> _EXERCISE DESCRIPTION_
Lines holding the string "value" are the ones to copy; find them all in the data.

[DATA FOR THE TASK Boundary: Start]

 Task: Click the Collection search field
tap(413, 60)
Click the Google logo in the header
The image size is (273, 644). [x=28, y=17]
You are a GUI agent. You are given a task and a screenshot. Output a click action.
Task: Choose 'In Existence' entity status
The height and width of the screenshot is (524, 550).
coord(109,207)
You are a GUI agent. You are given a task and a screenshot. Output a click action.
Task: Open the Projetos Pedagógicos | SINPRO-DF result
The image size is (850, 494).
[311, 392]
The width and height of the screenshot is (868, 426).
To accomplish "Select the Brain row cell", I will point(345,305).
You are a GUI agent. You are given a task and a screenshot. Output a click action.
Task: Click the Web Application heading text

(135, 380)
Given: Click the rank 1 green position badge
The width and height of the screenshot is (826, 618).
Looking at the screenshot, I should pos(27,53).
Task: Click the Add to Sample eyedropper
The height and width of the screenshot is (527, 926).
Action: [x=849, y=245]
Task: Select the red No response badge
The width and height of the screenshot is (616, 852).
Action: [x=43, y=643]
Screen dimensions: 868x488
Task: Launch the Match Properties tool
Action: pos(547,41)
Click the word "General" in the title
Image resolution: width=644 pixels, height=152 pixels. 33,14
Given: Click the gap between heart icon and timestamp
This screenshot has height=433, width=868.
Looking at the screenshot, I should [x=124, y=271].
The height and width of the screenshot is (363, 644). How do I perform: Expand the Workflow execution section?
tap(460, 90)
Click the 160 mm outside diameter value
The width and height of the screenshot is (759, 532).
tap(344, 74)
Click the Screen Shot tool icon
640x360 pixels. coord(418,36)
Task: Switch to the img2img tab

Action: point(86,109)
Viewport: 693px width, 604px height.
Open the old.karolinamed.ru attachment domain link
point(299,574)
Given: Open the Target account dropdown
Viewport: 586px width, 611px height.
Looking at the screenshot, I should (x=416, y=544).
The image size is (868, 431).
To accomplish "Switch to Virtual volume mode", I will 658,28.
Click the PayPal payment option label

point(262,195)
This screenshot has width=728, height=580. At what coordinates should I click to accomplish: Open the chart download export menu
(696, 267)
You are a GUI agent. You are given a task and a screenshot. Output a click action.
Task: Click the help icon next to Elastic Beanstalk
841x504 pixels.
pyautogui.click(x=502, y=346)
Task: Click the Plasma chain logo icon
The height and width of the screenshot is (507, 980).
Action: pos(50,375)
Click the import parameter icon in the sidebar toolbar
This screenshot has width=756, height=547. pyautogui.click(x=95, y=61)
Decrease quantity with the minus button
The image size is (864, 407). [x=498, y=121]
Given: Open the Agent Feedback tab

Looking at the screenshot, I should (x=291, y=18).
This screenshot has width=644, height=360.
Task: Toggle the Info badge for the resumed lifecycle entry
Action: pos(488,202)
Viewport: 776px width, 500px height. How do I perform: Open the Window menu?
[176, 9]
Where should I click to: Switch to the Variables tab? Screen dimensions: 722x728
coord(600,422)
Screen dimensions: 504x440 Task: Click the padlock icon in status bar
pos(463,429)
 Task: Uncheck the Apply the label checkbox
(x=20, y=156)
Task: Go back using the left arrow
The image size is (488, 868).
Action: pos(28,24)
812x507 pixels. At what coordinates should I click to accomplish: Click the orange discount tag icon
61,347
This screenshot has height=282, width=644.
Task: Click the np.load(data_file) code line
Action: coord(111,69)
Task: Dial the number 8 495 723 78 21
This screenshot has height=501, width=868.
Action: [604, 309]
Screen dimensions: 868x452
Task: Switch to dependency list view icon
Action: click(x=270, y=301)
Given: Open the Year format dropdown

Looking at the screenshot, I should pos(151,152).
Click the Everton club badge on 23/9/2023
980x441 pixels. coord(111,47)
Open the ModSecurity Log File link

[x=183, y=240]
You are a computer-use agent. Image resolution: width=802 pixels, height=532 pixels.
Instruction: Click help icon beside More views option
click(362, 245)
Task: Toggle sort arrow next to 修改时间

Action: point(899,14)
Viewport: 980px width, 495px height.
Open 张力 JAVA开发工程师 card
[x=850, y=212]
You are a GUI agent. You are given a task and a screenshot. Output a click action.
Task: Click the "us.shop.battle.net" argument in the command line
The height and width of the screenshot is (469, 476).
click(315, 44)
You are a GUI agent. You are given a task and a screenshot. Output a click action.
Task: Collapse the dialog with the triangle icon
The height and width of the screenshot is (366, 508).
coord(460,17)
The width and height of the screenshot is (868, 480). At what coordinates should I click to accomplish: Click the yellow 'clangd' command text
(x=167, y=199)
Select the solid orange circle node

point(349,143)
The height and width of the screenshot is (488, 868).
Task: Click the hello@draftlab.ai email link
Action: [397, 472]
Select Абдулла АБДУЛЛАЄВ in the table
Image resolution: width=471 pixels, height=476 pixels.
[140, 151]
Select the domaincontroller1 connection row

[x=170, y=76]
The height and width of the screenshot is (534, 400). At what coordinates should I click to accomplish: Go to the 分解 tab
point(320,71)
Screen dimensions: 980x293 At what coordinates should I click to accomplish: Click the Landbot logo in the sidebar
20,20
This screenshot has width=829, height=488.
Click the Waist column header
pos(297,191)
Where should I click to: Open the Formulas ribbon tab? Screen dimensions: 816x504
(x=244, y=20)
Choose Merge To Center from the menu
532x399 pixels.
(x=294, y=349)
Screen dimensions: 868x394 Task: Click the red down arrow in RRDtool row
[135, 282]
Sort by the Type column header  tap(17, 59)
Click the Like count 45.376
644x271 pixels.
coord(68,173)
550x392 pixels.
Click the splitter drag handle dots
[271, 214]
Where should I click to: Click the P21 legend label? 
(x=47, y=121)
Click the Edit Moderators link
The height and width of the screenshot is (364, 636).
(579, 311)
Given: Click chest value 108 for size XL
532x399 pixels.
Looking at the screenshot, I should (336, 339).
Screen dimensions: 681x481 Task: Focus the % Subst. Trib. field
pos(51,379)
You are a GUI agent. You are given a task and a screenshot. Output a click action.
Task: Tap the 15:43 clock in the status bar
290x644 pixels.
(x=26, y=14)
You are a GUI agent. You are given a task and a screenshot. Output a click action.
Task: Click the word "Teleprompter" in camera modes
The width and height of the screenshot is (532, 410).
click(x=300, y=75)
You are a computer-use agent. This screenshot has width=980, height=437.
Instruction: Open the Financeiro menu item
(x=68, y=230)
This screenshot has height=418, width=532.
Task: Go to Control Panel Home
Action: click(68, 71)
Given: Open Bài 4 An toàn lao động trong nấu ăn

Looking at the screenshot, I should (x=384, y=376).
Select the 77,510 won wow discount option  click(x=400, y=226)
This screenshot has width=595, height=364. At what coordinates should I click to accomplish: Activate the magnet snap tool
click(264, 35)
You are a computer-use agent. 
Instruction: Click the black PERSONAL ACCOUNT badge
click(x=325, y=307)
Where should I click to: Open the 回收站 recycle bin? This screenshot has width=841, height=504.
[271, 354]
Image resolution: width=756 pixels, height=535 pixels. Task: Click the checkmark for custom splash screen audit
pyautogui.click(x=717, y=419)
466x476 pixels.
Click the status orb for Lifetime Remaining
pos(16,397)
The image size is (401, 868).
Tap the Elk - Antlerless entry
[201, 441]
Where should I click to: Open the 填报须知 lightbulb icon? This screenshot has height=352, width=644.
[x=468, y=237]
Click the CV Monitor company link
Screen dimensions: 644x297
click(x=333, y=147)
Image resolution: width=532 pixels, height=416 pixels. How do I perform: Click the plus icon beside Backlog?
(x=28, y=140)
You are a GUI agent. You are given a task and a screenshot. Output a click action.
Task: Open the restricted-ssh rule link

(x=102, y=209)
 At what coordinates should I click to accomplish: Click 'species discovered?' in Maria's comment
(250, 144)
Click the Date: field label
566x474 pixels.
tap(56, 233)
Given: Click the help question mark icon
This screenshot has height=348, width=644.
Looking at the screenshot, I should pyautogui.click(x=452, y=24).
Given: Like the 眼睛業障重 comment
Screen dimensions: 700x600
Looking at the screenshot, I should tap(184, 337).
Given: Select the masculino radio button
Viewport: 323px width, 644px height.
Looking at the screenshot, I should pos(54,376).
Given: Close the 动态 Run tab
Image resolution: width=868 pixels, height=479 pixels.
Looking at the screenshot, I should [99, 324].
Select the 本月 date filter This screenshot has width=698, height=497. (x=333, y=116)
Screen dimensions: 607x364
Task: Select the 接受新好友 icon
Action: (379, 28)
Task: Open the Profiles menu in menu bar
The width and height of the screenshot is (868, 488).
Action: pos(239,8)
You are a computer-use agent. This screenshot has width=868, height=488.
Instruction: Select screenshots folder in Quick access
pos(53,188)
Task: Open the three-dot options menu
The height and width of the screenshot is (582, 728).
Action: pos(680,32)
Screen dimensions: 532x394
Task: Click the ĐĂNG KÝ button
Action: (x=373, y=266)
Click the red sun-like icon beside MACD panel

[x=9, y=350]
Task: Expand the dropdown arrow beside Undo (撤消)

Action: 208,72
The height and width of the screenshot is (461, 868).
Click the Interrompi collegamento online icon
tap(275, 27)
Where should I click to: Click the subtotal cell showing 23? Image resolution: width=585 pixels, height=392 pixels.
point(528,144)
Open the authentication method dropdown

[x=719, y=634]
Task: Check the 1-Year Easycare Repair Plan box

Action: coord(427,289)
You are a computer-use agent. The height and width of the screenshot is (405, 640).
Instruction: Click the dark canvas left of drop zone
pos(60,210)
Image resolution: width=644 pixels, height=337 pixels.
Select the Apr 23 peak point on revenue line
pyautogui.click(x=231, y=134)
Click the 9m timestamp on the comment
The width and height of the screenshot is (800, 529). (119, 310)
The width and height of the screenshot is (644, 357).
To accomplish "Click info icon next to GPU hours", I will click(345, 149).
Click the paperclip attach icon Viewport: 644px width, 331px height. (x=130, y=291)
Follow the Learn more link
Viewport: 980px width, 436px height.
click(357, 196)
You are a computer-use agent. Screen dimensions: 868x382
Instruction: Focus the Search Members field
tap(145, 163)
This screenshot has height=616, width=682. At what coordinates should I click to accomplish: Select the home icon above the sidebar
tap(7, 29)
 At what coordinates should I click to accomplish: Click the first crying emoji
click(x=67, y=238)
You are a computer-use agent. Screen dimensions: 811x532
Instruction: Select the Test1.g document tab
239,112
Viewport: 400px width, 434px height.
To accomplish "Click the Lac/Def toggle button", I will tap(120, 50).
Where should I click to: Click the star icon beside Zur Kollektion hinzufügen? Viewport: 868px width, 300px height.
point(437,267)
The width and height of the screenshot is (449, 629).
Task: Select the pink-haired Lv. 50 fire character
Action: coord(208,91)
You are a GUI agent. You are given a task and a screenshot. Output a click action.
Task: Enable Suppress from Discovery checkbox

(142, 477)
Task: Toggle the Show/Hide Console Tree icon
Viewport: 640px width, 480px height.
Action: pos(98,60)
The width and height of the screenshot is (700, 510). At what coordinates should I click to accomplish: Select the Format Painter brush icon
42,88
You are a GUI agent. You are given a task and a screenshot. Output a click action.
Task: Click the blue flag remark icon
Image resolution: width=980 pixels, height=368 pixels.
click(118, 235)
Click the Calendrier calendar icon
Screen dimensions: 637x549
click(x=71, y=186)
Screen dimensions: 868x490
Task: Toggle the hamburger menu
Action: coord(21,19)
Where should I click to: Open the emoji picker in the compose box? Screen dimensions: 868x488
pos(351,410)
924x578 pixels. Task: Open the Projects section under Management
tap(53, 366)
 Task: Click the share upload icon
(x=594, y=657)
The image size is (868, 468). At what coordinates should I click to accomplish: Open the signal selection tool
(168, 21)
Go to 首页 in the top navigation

[DATA FOR THE TASK Boundary: End]

> _ANSWER BELOW_
Click the 160 mm outside diameter value
Given: Click chest value 108 for size XL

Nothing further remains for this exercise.